You can also use birch tree sourced xylitol. There are some gums and candies made with xylitol. Makes sure what you buy is Non-GMO Certified. If you experience any digestive issues when consuming xylitol or erythritol (sugar alcohols), this is a sign that your body is not able to tolerate them.


The third choice is raw honey or pure, maple syrup. If you are not vegan and can tolerate some glycemic rise, you can use raw, not processed, honey. It actually contains some beneficial enzymes when it is in raw form. Do not buy maple flavored syrup! It is mostly made of high fructose corn syrup. 


Another way to add a lot of sweetness is by using dates. You can blend them or put them through a food processor and make a paste. Then you can add them to what you are baking or to sauces. Many delicious raw food recipes are sweetened with only dates.
 
Pots and Pans:
Pots and pans coated with non-stick chemicals are dangerous because when they become scratched, the chemicals leach into the food you are cooking. Stay away from Teflon coatings.

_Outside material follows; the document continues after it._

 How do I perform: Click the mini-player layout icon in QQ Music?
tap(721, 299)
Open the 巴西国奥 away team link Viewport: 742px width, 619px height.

Also stay away from aluminum cooking pans, as the heavy metal can leach into your food.


Look for pots and pans that have no coatings at all, or are made of cast iron. Use baking pans that are glass. Using a light coating of coconut oil will help food not to stick and make clean up easier.

 
I truly hope that this information has been a helpful way to get you started on the path to wellness. Remember that food is the foundation for a healthy life. Whatever else you do, your healthy, natural foods diet needs to be consistently maintained.

Everything that I have provided here is what I have implemented for my own family as we made the switch to eating pure, natural, whole foods. If your children are already older, the best approach is to educate them as much as possible, so that they can make knowledgeable choices. If your children are very young, start educating them right away and be completely consistent in the ways that you feed them. No sugar means no sugar. But there are other ways to have treats that everyone can enjoy.

Best wishes in living a healthy life!